> WHAT THIS TASK INVOLVES: How many lines of the listing below hold the word "computer"? Answer with the number alone.

> SUPPLIED RECORDS:

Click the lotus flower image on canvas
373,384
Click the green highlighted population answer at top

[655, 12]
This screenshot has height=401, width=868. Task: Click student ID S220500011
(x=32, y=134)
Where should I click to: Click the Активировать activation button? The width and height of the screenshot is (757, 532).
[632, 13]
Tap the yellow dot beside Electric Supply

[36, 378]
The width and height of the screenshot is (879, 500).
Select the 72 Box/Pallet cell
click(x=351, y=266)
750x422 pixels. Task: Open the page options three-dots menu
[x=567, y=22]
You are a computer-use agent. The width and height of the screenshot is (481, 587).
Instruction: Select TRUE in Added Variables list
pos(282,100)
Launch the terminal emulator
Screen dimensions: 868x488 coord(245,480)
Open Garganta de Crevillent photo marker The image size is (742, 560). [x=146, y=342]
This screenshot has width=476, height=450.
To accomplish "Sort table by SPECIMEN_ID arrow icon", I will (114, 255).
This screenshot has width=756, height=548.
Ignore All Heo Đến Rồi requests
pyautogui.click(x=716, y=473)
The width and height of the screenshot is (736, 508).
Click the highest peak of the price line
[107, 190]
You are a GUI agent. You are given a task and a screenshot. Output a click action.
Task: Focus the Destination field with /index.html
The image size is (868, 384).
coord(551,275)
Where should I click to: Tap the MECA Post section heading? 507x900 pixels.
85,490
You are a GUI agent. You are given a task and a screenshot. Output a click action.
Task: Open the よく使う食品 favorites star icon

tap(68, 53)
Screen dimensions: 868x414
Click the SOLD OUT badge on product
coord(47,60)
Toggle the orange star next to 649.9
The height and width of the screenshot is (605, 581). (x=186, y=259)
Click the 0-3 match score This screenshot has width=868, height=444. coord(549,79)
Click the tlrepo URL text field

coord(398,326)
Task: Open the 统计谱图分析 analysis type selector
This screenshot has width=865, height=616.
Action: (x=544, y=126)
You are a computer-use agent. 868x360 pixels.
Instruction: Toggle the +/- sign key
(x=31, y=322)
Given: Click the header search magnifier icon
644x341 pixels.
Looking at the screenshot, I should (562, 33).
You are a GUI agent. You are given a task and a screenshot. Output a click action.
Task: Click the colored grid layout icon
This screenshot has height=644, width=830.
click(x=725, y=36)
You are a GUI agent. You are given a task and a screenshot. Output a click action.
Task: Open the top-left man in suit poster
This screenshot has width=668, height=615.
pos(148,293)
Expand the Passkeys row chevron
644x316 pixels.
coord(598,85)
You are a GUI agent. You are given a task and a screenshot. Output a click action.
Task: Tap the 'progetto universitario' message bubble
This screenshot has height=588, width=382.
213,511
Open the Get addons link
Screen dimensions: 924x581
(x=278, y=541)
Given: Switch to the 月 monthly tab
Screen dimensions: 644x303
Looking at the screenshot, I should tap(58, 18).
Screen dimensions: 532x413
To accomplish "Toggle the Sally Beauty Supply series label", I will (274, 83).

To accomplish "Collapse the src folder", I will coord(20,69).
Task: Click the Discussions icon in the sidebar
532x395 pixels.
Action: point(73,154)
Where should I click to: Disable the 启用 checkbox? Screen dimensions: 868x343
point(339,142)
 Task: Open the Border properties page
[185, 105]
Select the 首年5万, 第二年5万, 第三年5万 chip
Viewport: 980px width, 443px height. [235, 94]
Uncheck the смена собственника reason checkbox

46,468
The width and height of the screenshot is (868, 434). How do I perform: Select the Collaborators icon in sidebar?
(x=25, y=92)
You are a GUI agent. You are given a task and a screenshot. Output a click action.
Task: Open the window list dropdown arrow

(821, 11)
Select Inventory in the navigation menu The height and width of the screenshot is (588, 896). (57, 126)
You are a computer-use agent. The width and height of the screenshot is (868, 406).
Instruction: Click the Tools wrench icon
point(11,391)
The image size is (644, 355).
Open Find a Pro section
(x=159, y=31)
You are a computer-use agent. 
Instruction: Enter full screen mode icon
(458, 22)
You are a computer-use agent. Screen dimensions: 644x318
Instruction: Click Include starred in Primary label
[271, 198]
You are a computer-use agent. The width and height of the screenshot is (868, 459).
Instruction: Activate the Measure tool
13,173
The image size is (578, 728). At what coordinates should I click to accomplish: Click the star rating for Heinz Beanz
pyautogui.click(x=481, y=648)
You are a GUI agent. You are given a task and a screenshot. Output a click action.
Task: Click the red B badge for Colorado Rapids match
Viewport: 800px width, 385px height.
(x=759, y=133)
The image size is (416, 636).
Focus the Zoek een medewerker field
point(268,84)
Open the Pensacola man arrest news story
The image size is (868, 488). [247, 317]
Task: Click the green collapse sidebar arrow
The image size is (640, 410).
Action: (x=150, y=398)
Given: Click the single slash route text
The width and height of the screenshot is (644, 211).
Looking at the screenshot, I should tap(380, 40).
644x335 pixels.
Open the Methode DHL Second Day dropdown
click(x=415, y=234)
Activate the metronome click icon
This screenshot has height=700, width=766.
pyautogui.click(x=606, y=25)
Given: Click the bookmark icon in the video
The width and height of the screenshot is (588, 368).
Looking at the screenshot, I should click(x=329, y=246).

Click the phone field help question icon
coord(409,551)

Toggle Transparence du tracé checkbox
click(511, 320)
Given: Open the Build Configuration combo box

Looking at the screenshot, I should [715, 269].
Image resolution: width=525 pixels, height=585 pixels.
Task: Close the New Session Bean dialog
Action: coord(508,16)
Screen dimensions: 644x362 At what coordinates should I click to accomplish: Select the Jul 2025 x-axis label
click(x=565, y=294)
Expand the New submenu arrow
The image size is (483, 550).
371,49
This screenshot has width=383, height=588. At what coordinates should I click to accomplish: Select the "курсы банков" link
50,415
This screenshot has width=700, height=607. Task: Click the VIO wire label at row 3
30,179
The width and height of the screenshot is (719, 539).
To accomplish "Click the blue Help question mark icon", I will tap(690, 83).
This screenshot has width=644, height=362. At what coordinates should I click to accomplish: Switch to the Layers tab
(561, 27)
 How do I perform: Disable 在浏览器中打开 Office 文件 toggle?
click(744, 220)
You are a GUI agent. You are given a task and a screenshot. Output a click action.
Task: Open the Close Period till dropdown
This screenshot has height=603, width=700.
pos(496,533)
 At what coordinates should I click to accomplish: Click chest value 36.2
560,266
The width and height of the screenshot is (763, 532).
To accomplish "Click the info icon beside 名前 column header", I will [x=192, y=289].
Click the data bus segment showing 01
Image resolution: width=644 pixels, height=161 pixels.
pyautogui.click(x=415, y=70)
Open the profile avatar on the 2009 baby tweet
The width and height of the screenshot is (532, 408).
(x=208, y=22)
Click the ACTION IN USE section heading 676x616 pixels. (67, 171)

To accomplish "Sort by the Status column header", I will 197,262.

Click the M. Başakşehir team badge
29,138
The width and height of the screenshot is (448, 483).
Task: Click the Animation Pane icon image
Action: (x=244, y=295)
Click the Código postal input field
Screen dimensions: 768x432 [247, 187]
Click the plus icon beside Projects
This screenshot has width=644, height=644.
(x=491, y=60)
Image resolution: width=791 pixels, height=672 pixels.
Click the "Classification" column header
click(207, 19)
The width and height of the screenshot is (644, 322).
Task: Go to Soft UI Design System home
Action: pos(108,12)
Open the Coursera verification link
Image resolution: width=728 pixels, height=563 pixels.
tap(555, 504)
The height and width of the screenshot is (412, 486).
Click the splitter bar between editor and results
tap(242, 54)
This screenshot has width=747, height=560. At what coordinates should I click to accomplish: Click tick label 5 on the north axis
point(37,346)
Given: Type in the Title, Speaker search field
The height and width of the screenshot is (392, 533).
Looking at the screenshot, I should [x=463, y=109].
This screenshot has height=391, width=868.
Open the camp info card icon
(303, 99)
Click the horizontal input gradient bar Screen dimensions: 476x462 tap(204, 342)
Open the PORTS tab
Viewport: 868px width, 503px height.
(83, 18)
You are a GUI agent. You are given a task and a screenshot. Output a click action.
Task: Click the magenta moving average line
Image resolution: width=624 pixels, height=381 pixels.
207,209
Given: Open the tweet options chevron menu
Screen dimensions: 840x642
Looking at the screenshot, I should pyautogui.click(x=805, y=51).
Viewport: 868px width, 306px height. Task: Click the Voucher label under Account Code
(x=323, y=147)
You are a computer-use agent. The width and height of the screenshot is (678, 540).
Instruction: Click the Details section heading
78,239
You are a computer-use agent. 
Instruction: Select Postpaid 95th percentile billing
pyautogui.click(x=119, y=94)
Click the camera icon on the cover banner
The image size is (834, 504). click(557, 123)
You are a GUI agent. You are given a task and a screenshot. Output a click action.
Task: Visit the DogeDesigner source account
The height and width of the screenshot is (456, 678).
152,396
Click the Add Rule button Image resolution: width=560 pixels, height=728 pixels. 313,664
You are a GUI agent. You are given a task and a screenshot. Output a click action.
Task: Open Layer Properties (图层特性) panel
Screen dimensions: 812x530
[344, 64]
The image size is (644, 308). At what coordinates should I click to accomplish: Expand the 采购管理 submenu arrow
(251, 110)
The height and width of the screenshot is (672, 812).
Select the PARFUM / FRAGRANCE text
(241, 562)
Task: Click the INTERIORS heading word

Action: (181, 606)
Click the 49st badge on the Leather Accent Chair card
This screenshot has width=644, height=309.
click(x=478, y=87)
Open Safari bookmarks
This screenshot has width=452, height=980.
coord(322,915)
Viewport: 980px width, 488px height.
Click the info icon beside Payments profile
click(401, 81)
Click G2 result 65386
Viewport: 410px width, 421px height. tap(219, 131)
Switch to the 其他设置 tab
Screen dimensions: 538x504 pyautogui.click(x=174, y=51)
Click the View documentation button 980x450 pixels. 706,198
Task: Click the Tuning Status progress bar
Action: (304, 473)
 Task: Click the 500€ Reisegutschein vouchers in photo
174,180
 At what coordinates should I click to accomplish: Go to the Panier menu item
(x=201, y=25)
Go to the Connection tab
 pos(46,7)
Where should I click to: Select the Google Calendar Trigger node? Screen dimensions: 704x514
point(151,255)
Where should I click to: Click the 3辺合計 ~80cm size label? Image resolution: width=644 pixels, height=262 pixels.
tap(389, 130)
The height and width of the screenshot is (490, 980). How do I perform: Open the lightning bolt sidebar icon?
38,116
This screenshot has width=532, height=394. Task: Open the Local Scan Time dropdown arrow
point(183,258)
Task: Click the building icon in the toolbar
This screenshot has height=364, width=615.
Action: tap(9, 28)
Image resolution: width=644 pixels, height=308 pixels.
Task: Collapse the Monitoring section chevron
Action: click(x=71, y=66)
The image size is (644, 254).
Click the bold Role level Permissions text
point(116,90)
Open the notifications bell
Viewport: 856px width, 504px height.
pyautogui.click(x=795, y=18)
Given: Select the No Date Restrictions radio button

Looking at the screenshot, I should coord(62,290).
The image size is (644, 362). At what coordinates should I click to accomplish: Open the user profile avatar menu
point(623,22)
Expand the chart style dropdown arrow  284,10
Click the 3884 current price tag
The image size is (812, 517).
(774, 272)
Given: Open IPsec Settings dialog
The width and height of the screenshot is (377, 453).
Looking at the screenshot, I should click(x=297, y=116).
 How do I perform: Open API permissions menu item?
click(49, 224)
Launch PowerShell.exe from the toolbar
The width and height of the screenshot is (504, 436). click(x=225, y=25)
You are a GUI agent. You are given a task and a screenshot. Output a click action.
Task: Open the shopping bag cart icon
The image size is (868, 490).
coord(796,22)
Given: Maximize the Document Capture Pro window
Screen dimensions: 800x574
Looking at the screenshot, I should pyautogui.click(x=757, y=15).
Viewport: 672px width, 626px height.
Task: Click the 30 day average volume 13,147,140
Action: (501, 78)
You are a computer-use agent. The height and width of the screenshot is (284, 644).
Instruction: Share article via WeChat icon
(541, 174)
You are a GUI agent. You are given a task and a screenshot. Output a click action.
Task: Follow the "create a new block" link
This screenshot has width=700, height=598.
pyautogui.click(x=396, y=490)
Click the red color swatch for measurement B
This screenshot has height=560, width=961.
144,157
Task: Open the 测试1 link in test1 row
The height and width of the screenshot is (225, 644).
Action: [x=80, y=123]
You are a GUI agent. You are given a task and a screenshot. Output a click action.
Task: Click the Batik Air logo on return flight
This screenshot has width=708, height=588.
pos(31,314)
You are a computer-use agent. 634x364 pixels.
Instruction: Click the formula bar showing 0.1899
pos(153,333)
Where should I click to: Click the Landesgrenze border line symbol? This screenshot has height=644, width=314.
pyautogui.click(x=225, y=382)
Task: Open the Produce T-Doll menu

> EXERCISE RESPONSE: 10